My daughter and I went to the McDonald's drive through check-out window to pay our bill and I gave the clerk a £5 note. 

Our total bill was £4.20, so I also handed her a 20 pence piece.

She said, 'You gave me too much money.'

I said, 'Yes I know, but this way you can just give me £1 back.'

She sighed and went to get the Manager who asked me to repeat my request. 

I did so, and he handed me back the 20 pence and said 'We're sorry but we do not do that kind of thing.'

The clerk then proceeded to give me back 80 pence in change.


Do not confuse the clerks at MacDonald's !!



IDIOT SIGHTING No2

We had to have the garage door repaired. The GARADOR repairman told us that one of our problems was that we did not have a 'large' enough motor on the opener.

I thought for a moment, and said that we had the largest one GARADOR made at that time, a 1/2 horsepower.

He shook his head and said, 'Lady, you need a 1/4 horsepower.' 

I responded that 1/2 was larger than 1/4 and he said, 'NOOO, it's not. Four is larger than two..'

We haven't used Garador repair since. Happened in Moor Park , near Watford .



IDIOT SIGHTING No3

I live in a semi-rural area. We recently had a new neighbour call the Highways Department to request the removal of the 'DEER CROSSING' sign from our road.

The reason: 'Too many deer are being hit by cars on this stretch of road! I don't think this is a good place for them to be crossing, any-more.'


Story from Potters Bar, Hertfordshire.



IDIOT SIGHTING No 4

My daughter went to a local Kentucky Fried Chicken and ordered a Taco.
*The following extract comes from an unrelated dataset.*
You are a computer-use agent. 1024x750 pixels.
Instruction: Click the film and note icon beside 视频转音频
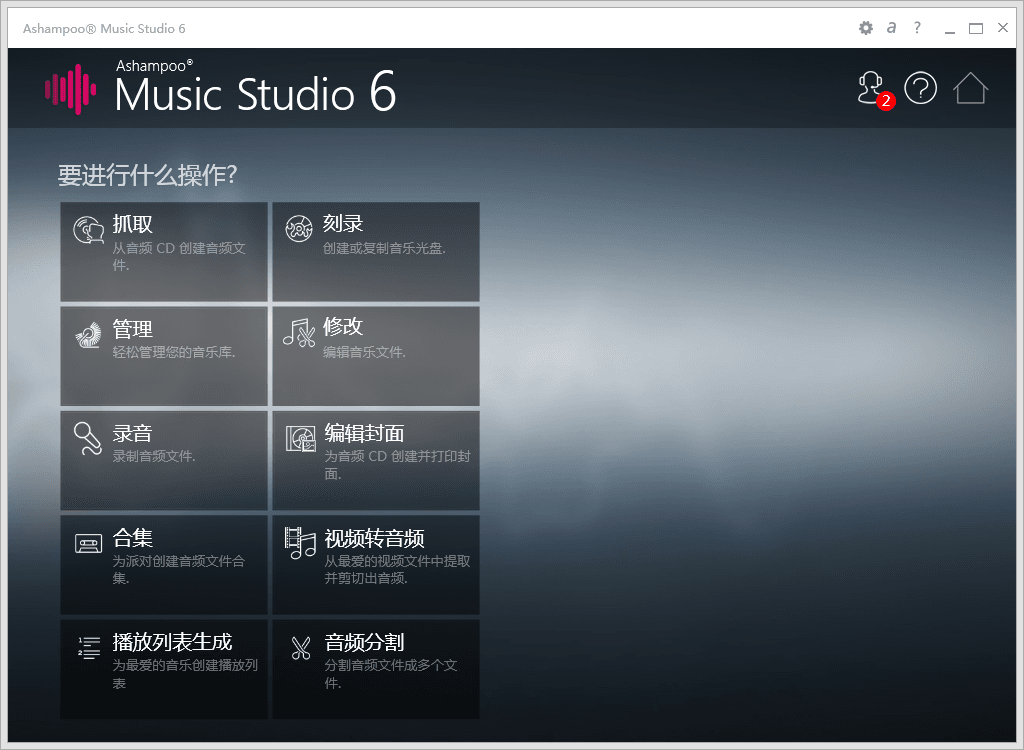[x=300, y=542]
She asked the person behind the counter for 'minimal lettuce.' 

He said he was sorry, but they only had Iceberg Lettuce.


From South Oxhey , Hertfordshire.



IDIOT SIGHTING No 5

I was at the airport, checking in at the gate when an airport employee asked, 

'Has anyone put anything in your baggage without your knowledge?' 

To which I replied, 'If it was without my knowledge, how would I know?' 

He smiled knowingly and nodded, 'That's why we ask.'



Happened at Luton Airport



IDIOT SIGHTING No 6

The traffic light on the corner buzzes when the lights turn red and it is safe to cross the road.

I was crossing with an intellectually challenged friend of mine.

She asked if I knew what the buzzer was for.

I explained that it signals blind people when the light is red. 

Appalled, she responded, 'What on earth are blind people doing driving?!'

She is a Local County Council employee in Harrow , Middlesex. (And she's NOT blonde)





IDIOT SIGHTING No7

When my husband and I arrived at our local Ford dealer to pick up our car, we were told the keys had been locked in it. 

We went to the Service Department and found a mechanic working feverishly to unlock the Driver's door. 

As I watched from the passenger side, I instinctively tried the door-handle and discovered that it was unlocked. 

'Hey,' I announced to the Fitter/Mechanic, 'its open!'

His reply: 'I know. I already did that side.' 

This was at the Ford dealership in St Albans , Hertfordshire.



STAY ALERT! They walk among us. AND THEY BREED!
:wink: 

Alan

(and if you recognise yourself in any of these, don't worry - you're quite normal really :roll: )


----------



## satco (Jan 21, 2012)

good to know , that my theory of a "national crank percentage" not only fits for Germany , but for UK as well  

And, I can assure you , there are reports , that in France, Denmark and Spain , even in Norway (despite the cold) THEY get more and more   


Jan


----------